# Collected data
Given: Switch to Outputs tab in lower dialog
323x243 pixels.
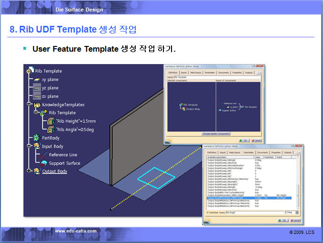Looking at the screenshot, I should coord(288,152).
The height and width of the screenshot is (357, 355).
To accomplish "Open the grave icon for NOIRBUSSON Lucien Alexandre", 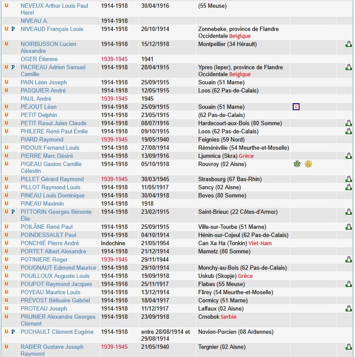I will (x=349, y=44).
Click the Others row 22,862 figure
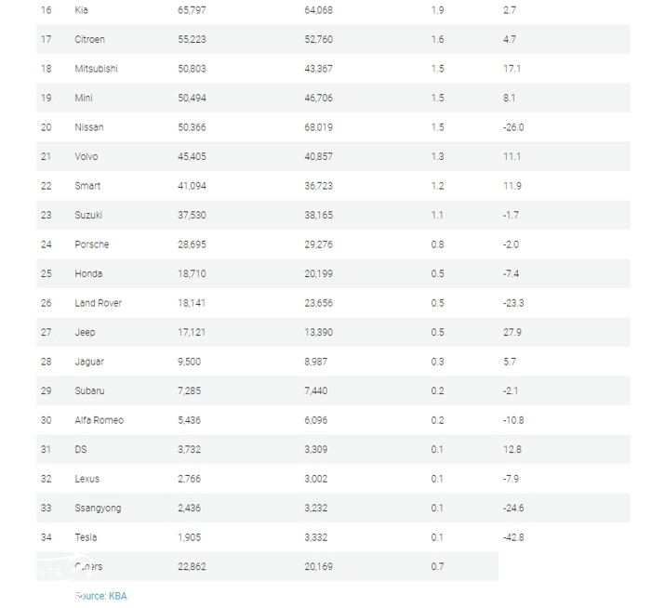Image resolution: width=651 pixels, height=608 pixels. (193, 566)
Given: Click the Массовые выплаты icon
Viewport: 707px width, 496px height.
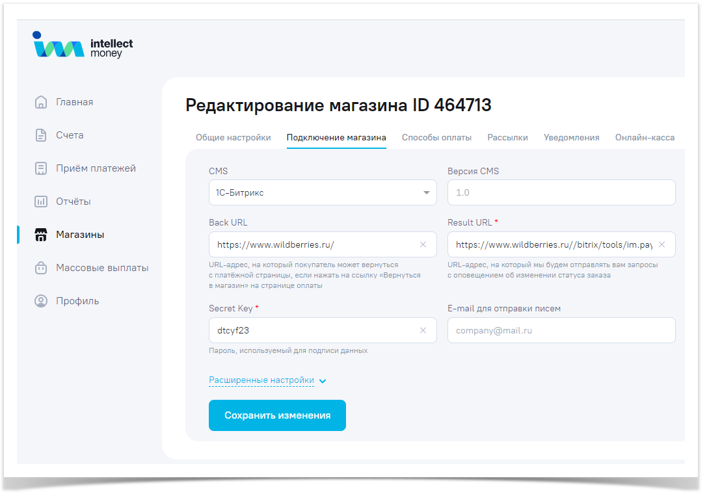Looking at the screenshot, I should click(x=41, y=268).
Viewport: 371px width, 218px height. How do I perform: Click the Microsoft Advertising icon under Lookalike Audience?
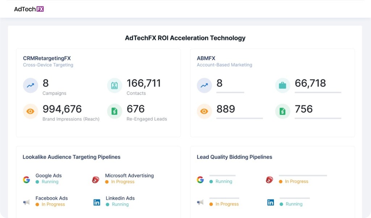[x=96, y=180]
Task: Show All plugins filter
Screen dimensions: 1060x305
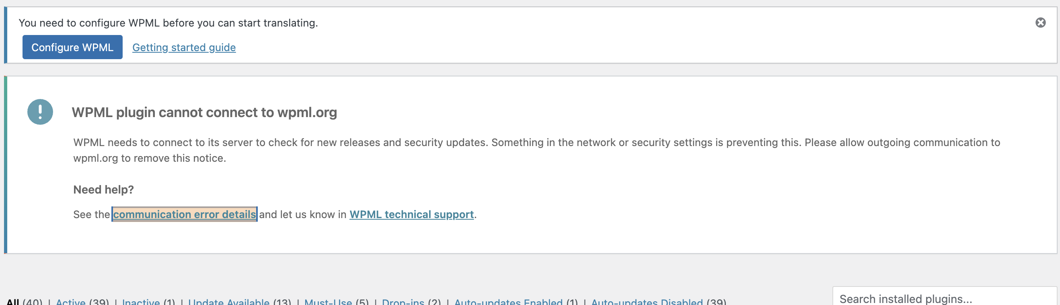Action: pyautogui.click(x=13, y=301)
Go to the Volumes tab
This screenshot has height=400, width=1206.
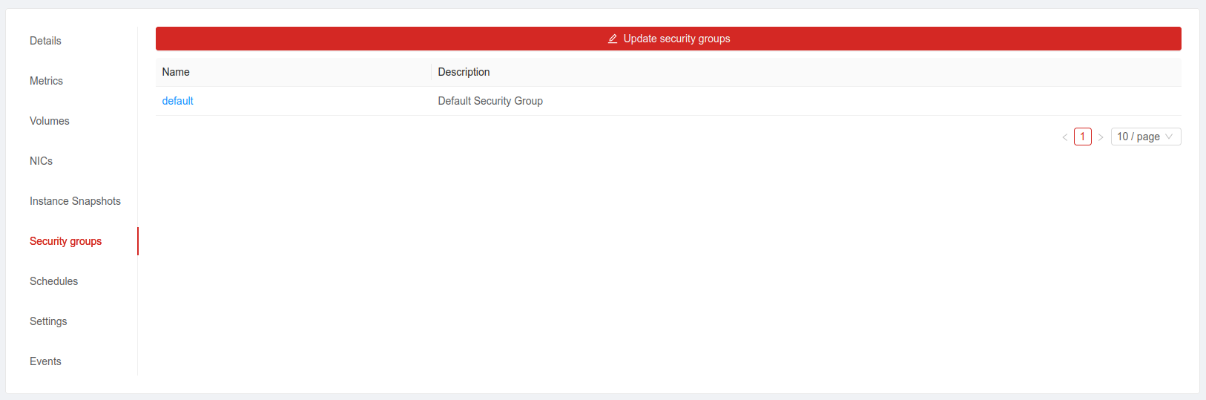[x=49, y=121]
...
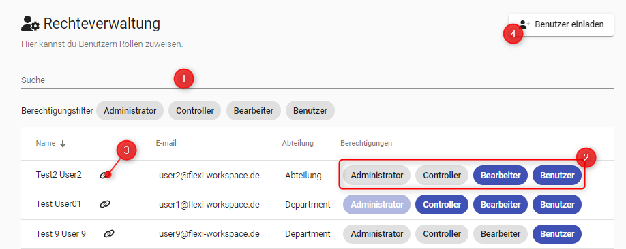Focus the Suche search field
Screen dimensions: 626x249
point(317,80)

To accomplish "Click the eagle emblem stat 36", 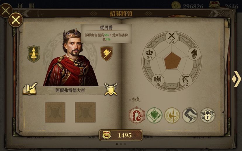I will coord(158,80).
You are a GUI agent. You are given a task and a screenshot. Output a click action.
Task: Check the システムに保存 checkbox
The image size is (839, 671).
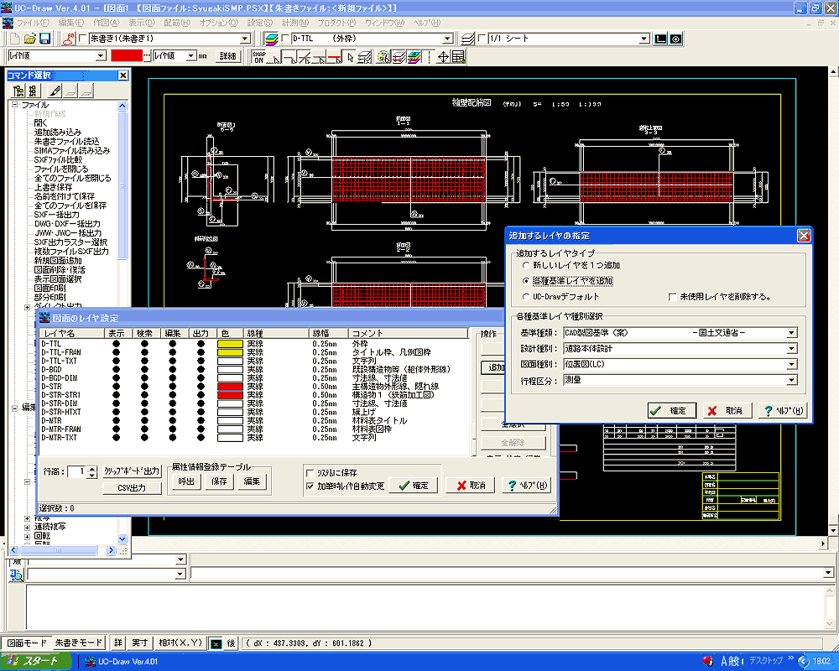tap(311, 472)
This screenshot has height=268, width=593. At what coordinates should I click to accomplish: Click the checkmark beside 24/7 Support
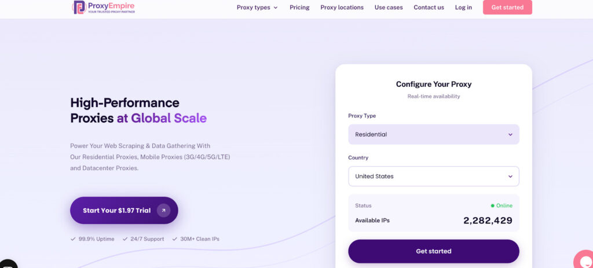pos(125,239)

# Your objective
Lines from the one above containing "Click the Others row 22,862 figure" down to the one containing "Task: Show All plugins filter" should be transcribed exactly, with both ends kept and no pictures.

# Final answer
Click the Others row 22,862 figure
Image resolution: width=651 pixels, height=608 pixels. (193, 566)
Given: Click the Массовые выплаты icon
Viewport: 707px width, 496px height.
Looking at the screenshot, I should click(x=41, y=268).
Viewport: 371px width, 218px height. How do I perform: Click the Microsoft Advertising icon under Lookalike Audience?
[x=96, y=180]
Task: Show All plugins filter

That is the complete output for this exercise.